As did his predecessor, Evans does an excellent job of correcting excesses in the historical record — the unthinking, near-hysterical, and far too common demonization of McCarthy. Indeed, Evans’s book is more detailed, and he conducted more original and diligent research into primary documentation than did Herman in his account of “America’s most hated senator.”[1]
So comprehensive is Evans’s research that it will be a foolish historian who does not consult Blacklisted by History when a question arises over some person or event that comes into the McCarthy story. Unlike Herman, however, whose bottom-line appraisal was positive but qualified, Stan Evans’s defense is more full-throated. While granting that McCarthy was “a flawed champion of the cause he served,” Evans judges that the cause needed a “warrior” like McCarthy, and finds that McCarthy had a highly positive impact on public opinion, on America’s Asian policy, and on government security policy.[2]
The American Communist Party was a clear and present danger, as McCarthy and Evans would have it, in the early Cold War. But its chief threat was that of political subversion, not espionage, and therein lies the dividing line between a positive view of McCarthy and a negative appraisal. Had American Communists and their allies retained the influence they had achieved in the labor movement and the broad New Deal coalition, it is difficult to imagine that the United States would have undergone the political mobilization necessary in the crucial, early years of the Cold War. And the absolutely vital, perhaps irreplaceable, political elements in this mobilization were the leaders who would come to be derided in the 1960s as “Cold War liberals.”
From 1946 to 1950, a civil war raged within labor and liberal institutions over the postwar direction of their movement. Initially, it looked as if Henry Wallace and the Progressive Party, with its secret Communist leadership, might wrest Roosevelt’s mantle from a faltering Harry Truman and the Democratic Party. But after an uncertain start, Truman reformulated the New Deal for the postwar era, and adopted a policy of confronting Moscow that transformed him into the greatest of the Cold War’s liberal presidents. By the time the 1948 election was over, Wallace and his followers had ceased to be a viable alternative to Truman and the Democrats. Soon afterwards, the last bastions of Communist institutional strength were leveled when the CIO expelled its Communist-led unions.
In addition to ideological rejection of Communism, one must note a practical aspect of the Democratic Party’s embrace of Cold War liberalism.
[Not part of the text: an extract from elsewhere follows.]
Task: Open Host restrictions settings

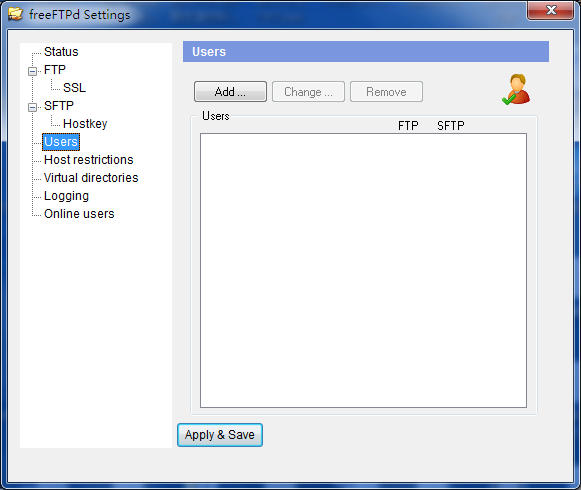Action: pyautogui.click(x=89, y=160)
From 1945 onward Republicans had been unrelenting in their criticism of the covert presence of Communists in the New Deal coalition. Many Democratic professionals realized that in the context of the developing Cold War, continued tolerance of the Communist presence opened the party to devastating Republican attack.
The heroes in this political marginalization of the extreme left were such figures as Reinhold Niebuhr, Arthur M. Schlesinger, Jr., and Eleanor Roosevelt from Americans for Democratic Action; liberal Democratic politicians such as Hubert Humphrey and Paul Douglas; and labor leaders such as Walter Reuther and Philip Murray. Yet they were not McCarthy’s allies — indeed, these were the kind of people against whom McCarthy railed.
By the time McCarthy’s Wheeling, West Virginia speech in February 1950 launched what came to be labeled “McCarthyism,” an anti-Communist consensus dominated the American landscape. The Democratic Party was firmly in the hands of Cold War liberals; the CIO free of Communist influence; and only remnants remained of the once-significant Communist role in mainstream politics, civic institutions, and the labor movement. Yet McCarthy threatened the anti-Communist consensus that liberals had helped create because he attempted to make anti-Communism a partisan cudgel.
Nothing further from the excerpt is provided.